Segment Start: Information
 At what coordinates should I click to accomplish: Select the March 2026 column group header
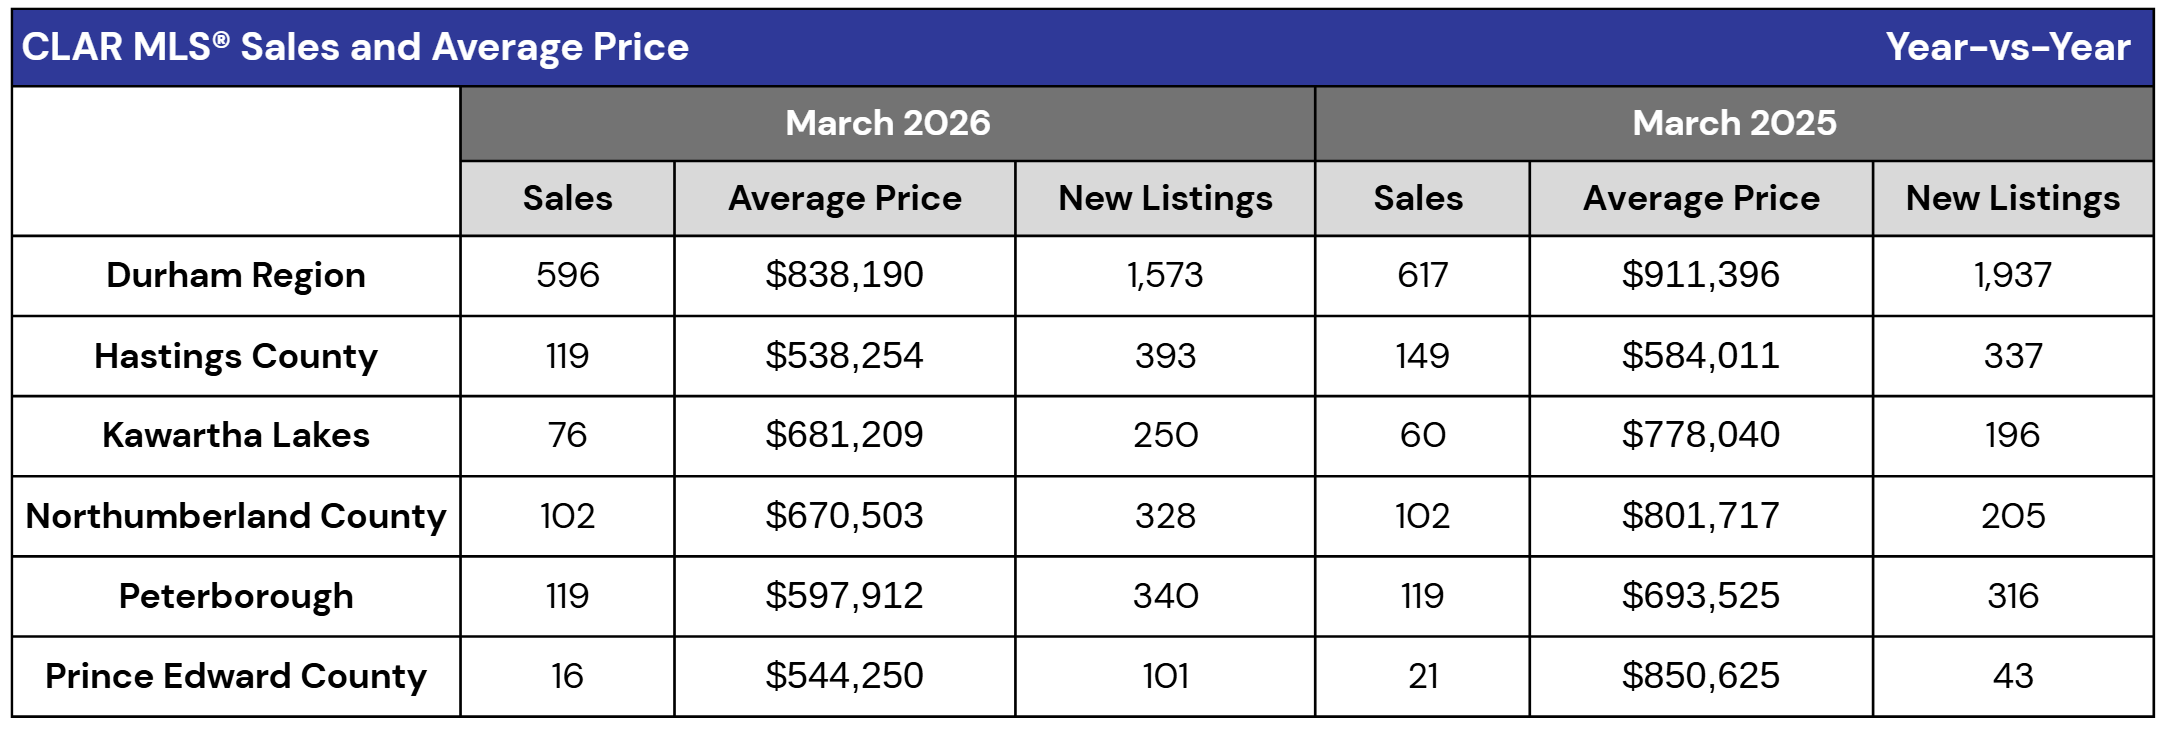point(887,123)
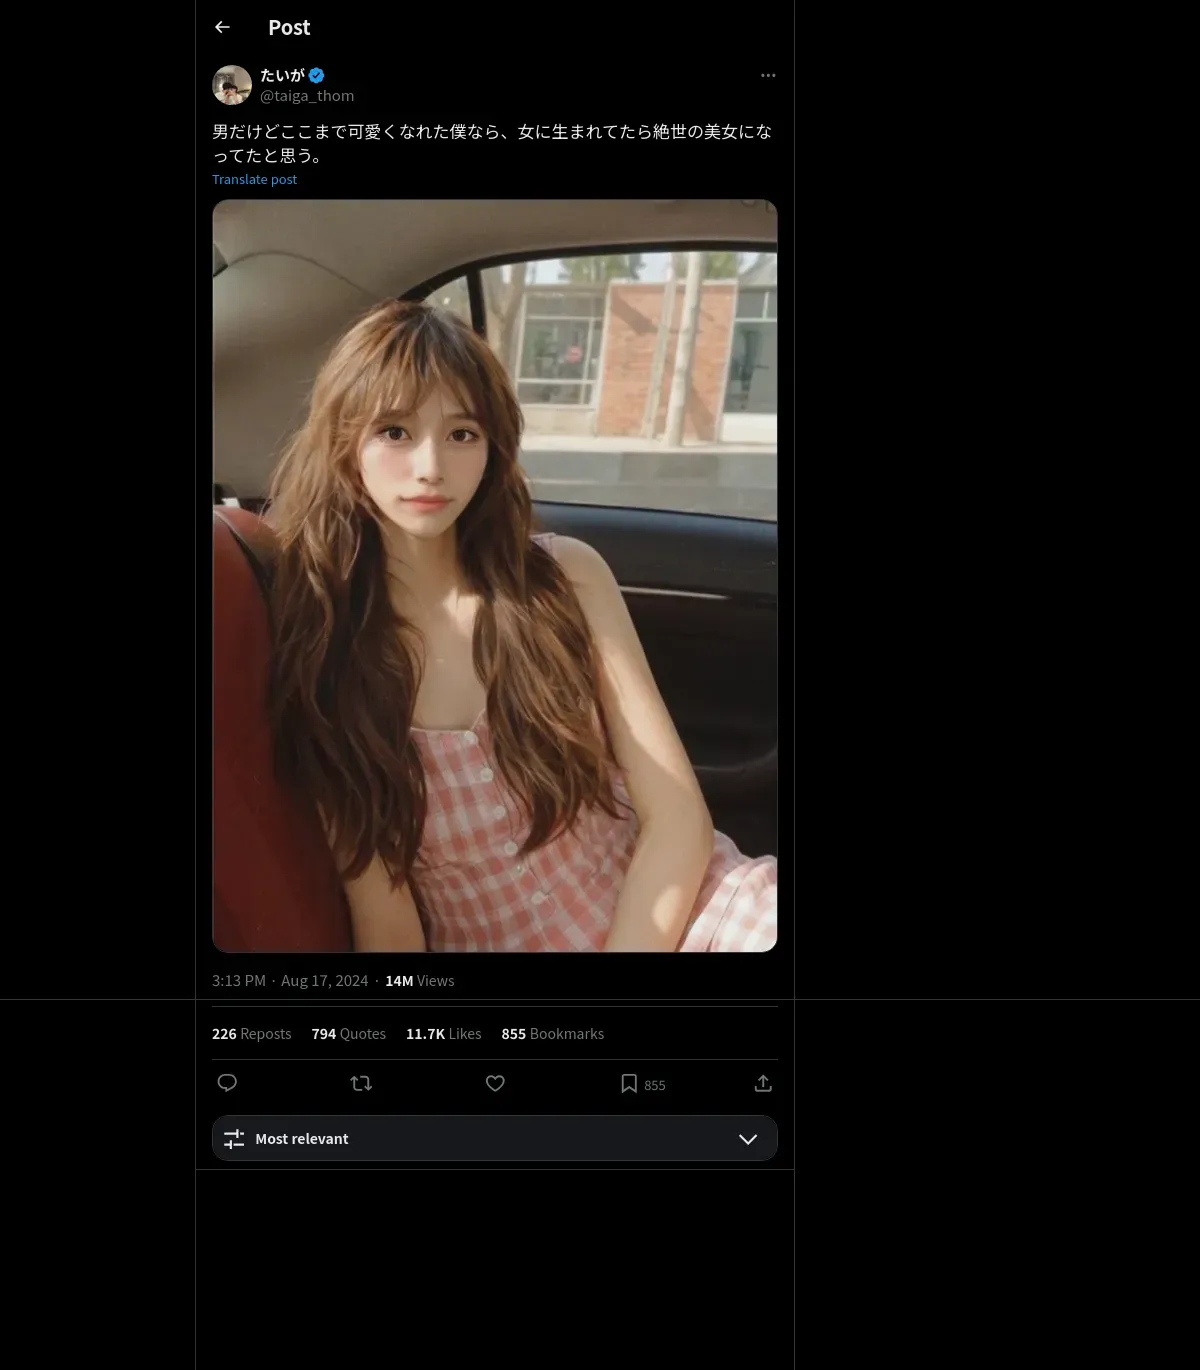
Task: Click the blue verified badge
Action: click(x=317, y=75)
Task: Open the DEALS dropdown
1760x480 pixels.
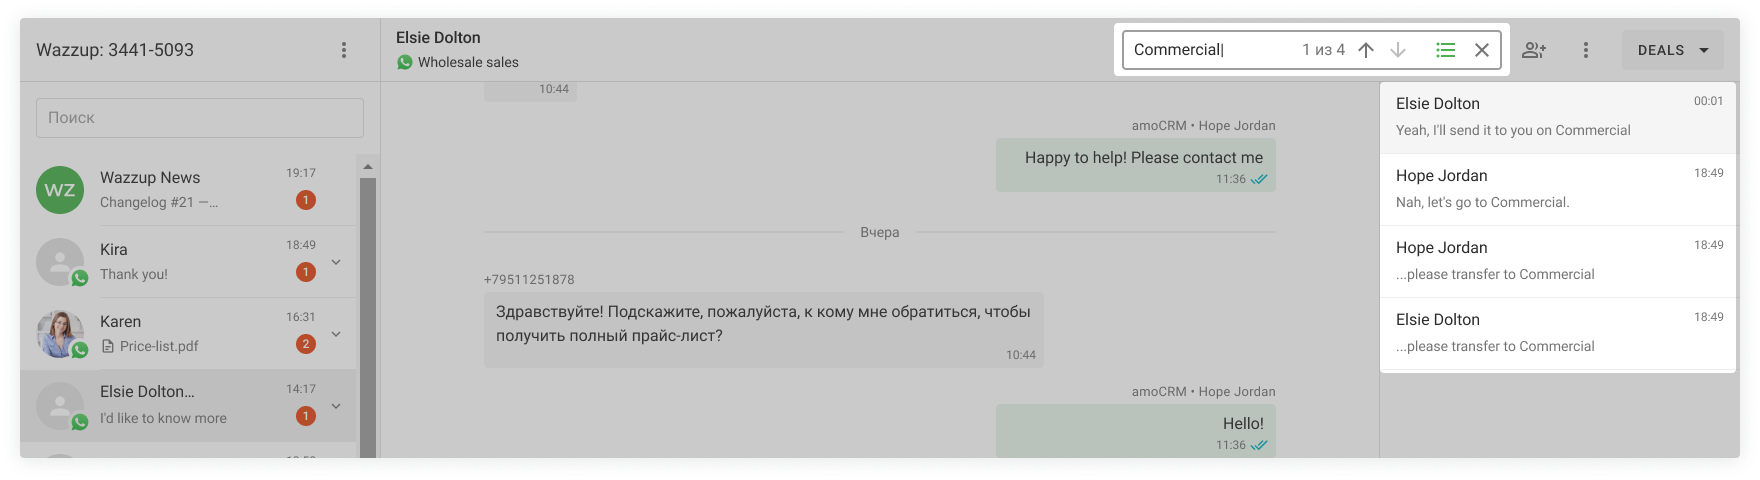Action: click(1673, 50)
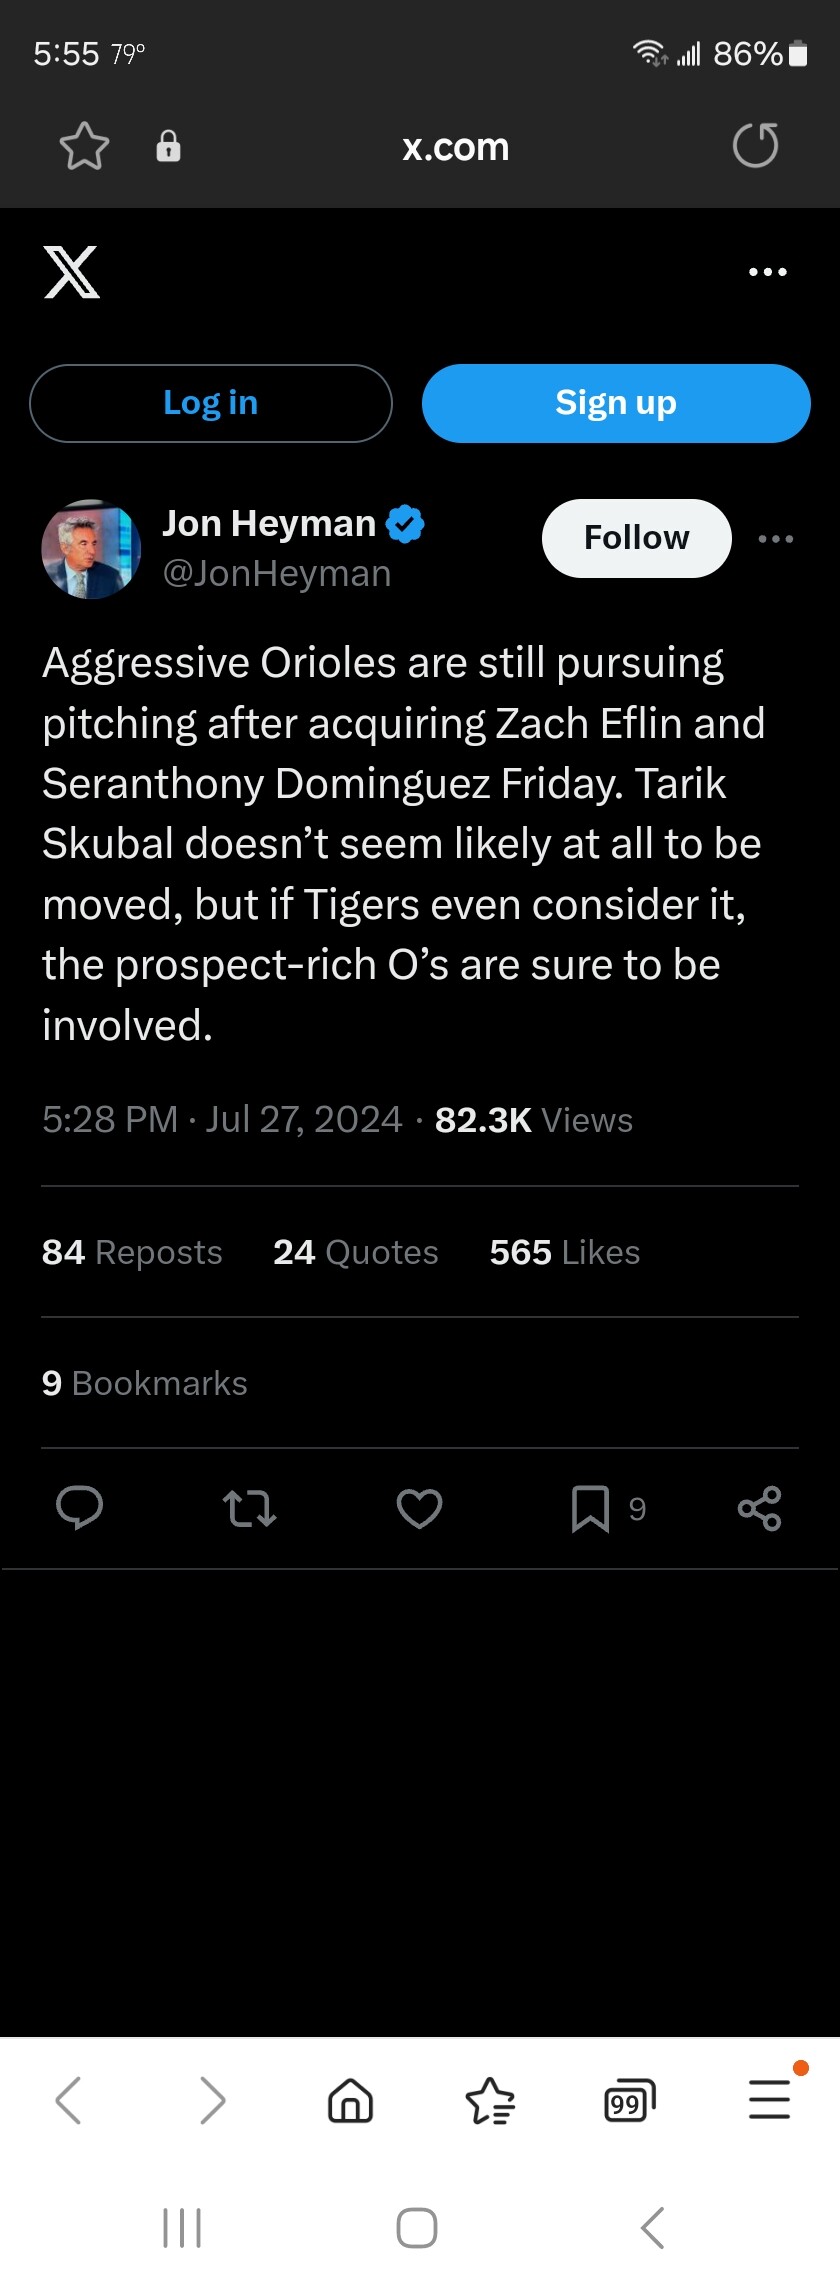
Segment End: Information
● **About this task**: Skipping the pictures, output the entries exactly as they appear above.

● **Reply**:
 At what coordinates should I click to accomplish: Select the March 2026 column group header
point(887,123)
Task: Click the blue verified badge
Action: click(x=317, y=75)
Task: Open the DEALS dropdown
1760x480 pixels.
Action: click(1673, 50)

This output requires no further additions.